Salgınla mücadelede alınan tedbirleri tek tek anımsatan Cumhurbaşkanı Erdoğan, “Alınan tedbirlerden etkilenen tüm kesimler için destek programları hazırladık. Hizmete sunduğumuz finansman ve sosyal destek paketlerinin tutarı 200 milyar lirayı aştı. Sosyal yardımlardan yararlanma hakkı olanlara ilave nakdi yardımlar yaptık. İlk iki sosyal destek programıyla 4 milyon 400 bin vatandaşımıza biner lira nakdi yardımda bulunduk. Çok daha kapsamlı olan üçüncü sosyal destek programıyla bütün bunlarla ilgili çalışmalarımız sürüyor” dedi.

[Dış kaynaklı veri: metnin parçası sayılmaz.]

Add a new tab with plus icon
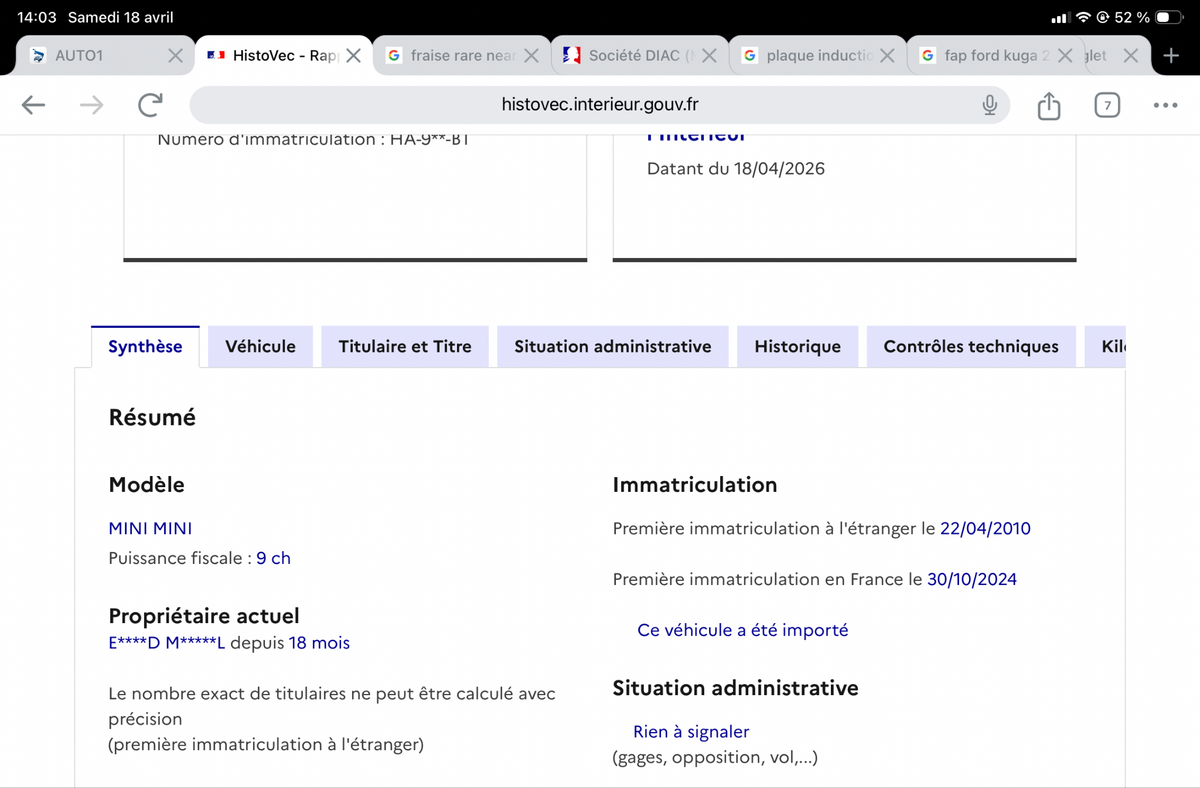1200x788 pixels. pos(1172,56)
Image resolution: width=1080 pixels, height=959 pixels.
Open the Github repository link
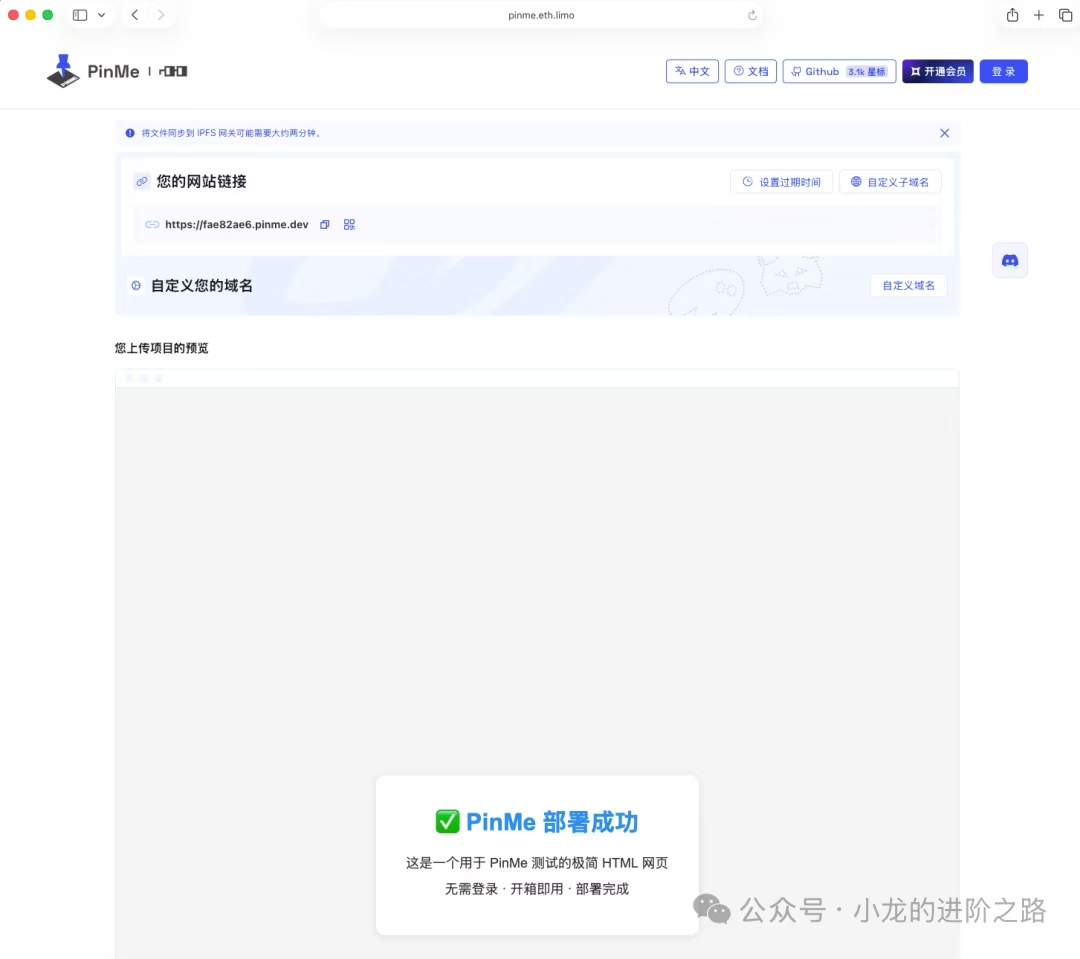coord(838,72)
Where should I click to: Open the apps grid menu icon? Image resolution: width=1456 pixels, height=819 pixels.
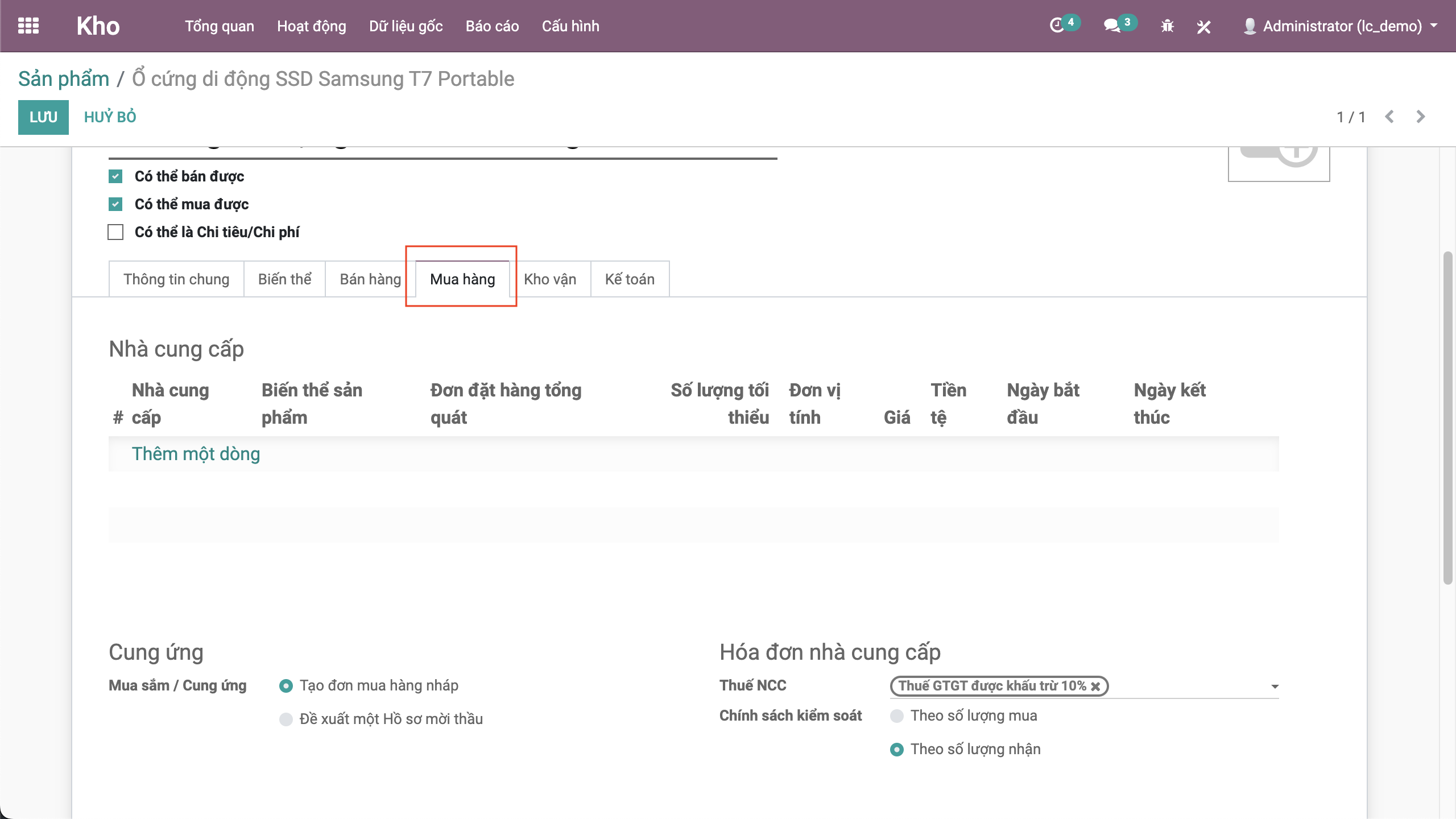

“Biz Bize Yeteriz Türkiyem” kampanyasına şu ana kadar yapılan bağışların tutarının 1 milyar 910 milyon lirayı bulduğunu açıklayan Cumhurbaşkanı Erdoğan, kampanyanın devam ettiğini, milletin bu zor günde bir kez daha birbirine destek olduğunu, örnek bir dayanışma sergilediğini anlattı.
Türkiye'de bunlar yapılırken, yurt dışındaki vatandaşların da ihmal edilmediğini vurgulayan Cumhurbaşkanı Erdoğan, sözlerini şöyle sürdürdü: “Kurduğumuz havayolu köprüleriyle 65 bine yakın vatandaşımızı ülkemize getirdik. Sadece 16 Nisan'dan beri vatanlarına kavuşturduğumuz kişi sayısı 29 bini buldu. Bu vatandaşlarımızı, yurtlarda 14 gün karantinada tuttuktan sonra evlerine göndermek suretiyle, sınırlarımız ötesinden hastalık taşınması riskinin de önüne geçtik. Maskeden tuluma, tanı kitinden solunum cihazına kadar her konuda sadece kendi kendimize yetmekle kalmadık, 57 ayrı ülkeye yardım yaptık, destek verdik. Son olarak Somali'ye, diğer tıbbi malzemelerin yanı sıra kendi üretimimiz olan solunum cihazlarından da hibe ettik. Bu cihazlar, Somali'nin ilk solunum cihazları olarak hizmete girdi. Aynı şekilde Amerika Birleşik Devletleri başta olmak üzere pek çok ülkeye, talep ettikleri tıbbi malzemeleri, ihtiyaç planlamamız çerçevesinde gönderdik, gönderiyoruz. İlaç ve aşı geliştirme çalışmalarını, uluslararası toplumla iş birliği hâlinde sürdürüyoruz.”
“SINIRLAMALARIN BİR KISMI AZALTILARAK DA OLSA SÜRECEKTİR”
Cumhurbaşkanı Erdoğan, bugün de Koronavirüs Küresel Mukabele Uluslararası Taahhüt Etkinliği'ne video konferans yoluyla katılarak bu konudaki görüşlerini ve destek beyanını dünyayla paylaştığını kaydetti.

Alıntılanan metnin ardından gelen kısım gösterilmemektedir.